> EXERCISE TASK
Continue the passage below on Samson and dependence on God, starting right after its last sentence.

-- Start QUOTED PASSAGE --

Acknowledging dependence on God
Although we do not hear of Samson building altars or even memorials to mark any of his martial victories, at this point he acknowledged Gods direct intervention. "He called the name thereof, Enhakkore" (15.19) meaning "the callers spring". He could easily have put down his defeats of his enemies as being just a factor of his great strength, although to be fair to him we not read of him doing that (see 16.28), but his natural prowess could never have produced water in that way. The Lord Jesus said, and says, to his disciples, "Without me ye can do nothing" (Jn 15.5), and that "nothing" is absolute. When Jude wanted to commend his readers to the care of "the only wise God our Saviour", he was not thinking of all the great things that they might be enabled to do, but it was "unto him that is able to keep you from falling" (see Jude vv.24-25). That is the greatest blessing of all; it is what the Lord Jesus spoke of to his Father - "Those that thou gavest me I have kept, and none of them is lost, but the son of perdition" (Jn 17.12). We may, by our willingness, or unwillingness, to be cooperative, have an effect on the measure of spiritual activities in which we engage, but when it comes to being sustained in our Christian experience we are totally dependent on the Lord Jesus. Paul, having declared his assurance that " the Lord shall deliver me from every evil work, and will preserve me unto his heavenly kingdom", gives his response to such preservation with the words, "to whom be glory for ever and ever", and if we feel as he did we will want now to join in his "Amen" (2 Tim 4.18).

-- End QUOTED PASSAGE --
-- Start INFORMATION PROVIDED --

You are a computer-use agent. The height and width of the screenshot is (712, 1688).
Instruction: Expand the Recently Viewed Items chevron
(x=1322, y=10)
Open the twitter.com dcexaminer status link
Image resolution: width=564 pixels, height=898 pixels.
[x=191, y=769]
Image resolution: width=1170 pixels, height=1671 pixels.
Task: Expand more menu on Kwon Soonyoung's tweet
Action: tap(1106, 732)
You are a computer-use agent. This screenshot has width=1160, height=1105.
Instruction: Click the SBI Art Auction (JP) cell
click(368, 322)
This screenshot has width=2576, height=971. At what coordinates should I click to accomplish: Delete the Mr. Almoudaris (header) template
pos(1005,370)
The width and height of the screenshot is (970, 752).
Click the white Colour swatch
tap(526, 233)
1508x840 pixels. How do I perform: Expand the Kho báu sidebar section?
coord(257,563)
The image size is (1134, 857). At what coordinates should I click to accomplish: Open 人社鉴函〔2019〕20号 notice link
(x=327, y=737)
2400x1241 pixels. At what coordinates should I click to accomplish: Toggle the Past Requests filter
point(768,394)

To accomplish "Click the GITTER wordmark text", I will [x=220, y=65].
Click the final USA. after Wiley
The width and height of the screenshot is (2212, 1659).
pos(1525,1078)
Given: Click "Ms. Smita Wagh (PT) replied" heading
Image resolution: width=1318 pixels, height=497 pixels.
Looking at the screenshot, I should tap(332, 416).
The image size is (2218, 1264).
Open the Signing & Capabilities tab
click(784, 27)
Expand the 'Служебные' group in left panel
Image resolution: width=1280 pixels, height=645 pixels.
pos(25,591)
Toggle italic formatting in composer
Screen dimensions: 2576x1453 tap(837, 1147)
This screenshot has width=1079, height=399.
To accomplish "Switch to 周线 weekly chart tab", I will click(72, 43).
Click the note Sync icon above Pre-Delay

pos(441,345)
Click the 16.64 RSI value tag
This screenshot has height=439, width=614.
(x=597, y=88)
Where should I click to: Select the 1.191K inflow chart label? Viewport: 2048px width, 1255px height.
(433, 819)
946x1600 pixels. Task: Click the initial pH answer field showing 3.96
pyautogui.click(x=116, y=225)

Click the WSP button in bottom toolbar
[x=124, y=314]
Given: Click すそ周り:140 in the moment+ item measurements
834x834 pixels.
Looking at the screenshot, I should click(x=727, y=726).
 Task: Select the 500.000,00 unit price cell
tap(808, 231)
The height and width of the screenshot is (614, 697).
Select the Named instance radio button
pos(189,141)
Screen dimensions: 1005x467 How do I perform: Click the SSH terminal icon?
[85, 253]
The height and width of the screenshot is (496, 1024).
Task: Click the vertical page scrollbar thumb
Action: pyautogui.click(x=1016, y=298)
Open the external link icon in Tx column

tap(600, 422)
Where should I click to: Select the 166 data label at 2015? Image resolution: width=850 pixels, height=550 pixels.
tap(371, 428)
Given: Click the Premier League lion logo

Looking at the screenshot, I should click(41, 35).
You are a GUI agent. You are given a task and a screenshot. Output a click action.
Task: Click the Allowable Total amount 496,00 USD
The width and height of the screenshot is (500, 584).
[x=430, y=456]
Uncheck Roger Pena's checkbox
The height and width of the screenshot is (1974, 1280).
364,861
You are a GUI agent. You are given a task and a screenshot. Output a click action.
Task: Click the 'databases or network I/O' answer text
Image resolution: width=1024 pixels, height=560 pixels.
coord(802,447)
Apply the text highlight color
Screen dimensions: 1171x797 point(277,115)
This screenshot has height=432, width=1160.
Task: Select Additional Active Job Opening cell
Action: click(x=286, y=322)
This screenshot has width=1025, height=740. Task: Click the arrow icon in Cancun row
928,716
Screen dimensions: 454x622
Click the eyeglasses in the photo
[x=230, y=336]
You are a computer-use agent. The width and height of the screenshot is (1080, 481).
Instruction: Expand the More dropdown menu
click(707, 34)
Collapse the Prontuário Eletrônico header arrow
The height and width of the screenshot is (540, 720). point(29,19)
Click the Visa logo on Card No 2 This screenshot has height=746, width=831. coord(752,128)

-- End INFORMATION PROVIDED --

> ANSWER FOR THE TASK
We might wish that Samsons life could have continued longer on the victorious level that appeared to have been reached at Enhakkore. However, his time seems to be drawing to a close as is seen by the comment in 15.20: "And he judged Israel in the days of the Philistines twenty years". Although we cannot be sure, because no other timescales are given, it appears that the incidents recorded in ch.16 occurred over a fairly short period because it ends with almost a repetition, "And he judged Israel twenty years" (16.31). Prolonging of life, though, even if some might welcome it, does not necessarily mean a happier ending. Hezekiah was a good king for most of his reign, but the extra fifteen years promised him by God (2 Kings 20.1-6) did not appear to have consolidated that standard. Whether the result of his foolishness or just pride we do not know, but Isaiah viewed the tour of his treasures by Berodach-baladans ambassadors as a retrograde action. What seems worse was Hezekiahs apparent happiness in contemplating the return of foreign domination in the future as long as he was spared it in his own lifetime (2 Kings 20.12-19). A much better way of looking for a good ending to life in this world is to remember what was said of David, who, "after he had served his own generation by the will of God, fell on sleep" (Acts 13.36). If that can be said eventually of us, we will have done well.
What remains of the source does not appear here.